PROVIDED DATA |

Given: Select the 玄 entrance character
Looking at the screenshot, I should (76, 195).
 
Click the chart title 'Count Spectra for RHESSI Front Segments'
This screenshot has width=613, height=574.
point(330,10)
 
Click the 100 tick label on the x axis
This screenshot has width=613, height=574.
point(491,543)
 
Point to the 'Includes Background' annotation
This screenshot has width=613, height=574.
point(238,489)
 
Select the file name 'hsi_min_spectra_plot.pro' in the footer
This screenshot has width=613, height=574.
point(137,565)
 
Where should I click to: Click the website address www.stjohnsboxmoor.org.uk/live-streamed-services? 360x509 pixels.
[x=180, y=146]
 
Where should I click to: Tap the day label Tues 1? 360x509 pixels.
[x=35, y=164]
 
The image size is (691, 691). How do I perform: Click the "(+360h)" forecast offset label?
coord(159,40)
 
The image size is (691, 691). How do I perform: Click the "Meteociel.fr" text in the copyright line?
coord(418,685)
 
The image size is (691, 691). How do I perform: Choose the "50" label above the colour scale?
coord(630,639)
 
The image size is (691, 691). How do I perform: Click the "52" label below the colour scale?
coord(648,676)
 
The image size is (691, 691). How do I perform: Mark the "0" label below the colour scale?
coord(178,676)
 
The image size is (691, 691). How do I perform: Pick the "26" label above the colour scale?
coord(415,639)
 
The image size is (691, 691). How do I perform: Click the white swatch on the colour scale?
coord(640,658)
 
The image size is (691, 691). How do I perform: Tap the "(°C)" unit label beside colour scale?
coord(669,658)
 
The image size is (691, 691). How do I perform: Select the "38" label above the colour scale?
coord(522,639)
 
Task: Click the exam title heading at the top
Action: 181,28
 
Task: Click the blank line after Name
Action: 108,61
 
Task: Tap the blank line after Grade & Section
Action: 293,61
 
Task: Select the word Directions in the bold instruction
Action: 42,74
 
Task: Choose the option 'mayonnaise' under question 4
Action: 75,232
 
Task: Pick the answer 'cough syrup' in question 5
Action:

WORK TO DO |
Return the material above word for word, keeping every line unchanged and in its original order.

TASK RESULT |
Given: Select the 玄 entrance character
Looking at the screenshot, I should (76, 195).
 
Click the chart title 'Count Spectra for RHESSI Front Segments'
This screenshot has width=613, height=574.
point(330,10)
 
Click the 100 tick label on the x axis
This screenshot has width=613, height=574.
point(491,543)
 
Point to the 'Includes Background' annotation
This screenshot has width=613, height=574.
point(238,489)
 
Select the file name 'hsi_min_spectra_plot.pro' in the footer
This screenshot has width=613, height=574.
point(137,565)
 
Where should I click to: Click the website address www.stjohnsboxmoor.org.uk/live-streamed-services? 360x509 pixels.
[x=180, y=146]
 
Where should I click to: Tap the day label Tues 1? 360x509 pixels.
[x=35, y=164]
 
The image size is (691, 691). How do I perform: Click the "(+360h)" forecast offset label?
coord(159,40)
 
The image size is (691, 691). How do I perform: Click the "Meteociel.fr" text in the copyright line?
coord(418,685)
 
The image size is (691, 691). How do I perform: Choose the "50" label above the colour scale?
coord(630,639)
 
The image size is (691, 691). How do I perform: Click the "52" label below the colour scale?
coord(648,676)
 
The image size is (691, 691). How do I perform: Mark the "0" label below the colour scale?
coord(178,676)
 
The image size is (691, 691). How do I perform: Pick the "26" label above the colour scale?
coord(415,639)
 
The image size is (691, 691). How do I perform: Click the white swatch on the colour scale?
coord(640,658)
 
The image size is (691, 691). How do I perform: Tap the "(°C)" unit label beside colour scale?
coord(669,658)
 
The image size is (691, 691). How do I perform: Select the "38" label above the colour scale?
coord(522,639)
 
Task: Click the exam title heading at the top
Action: 181,28
 
Task: Click the blank line after Name
Action: 108,61
 
Task: Tap the blank line after Grade & Section
Action: 293,61
 
Task: Select the word Directions in the bold instruction
Action: 42,74
 
Task: Choose the option 'mayonnaise' under question 4
Action: 75,232
 
Task: Pick the answer 'cough syrup' in question 5
Action:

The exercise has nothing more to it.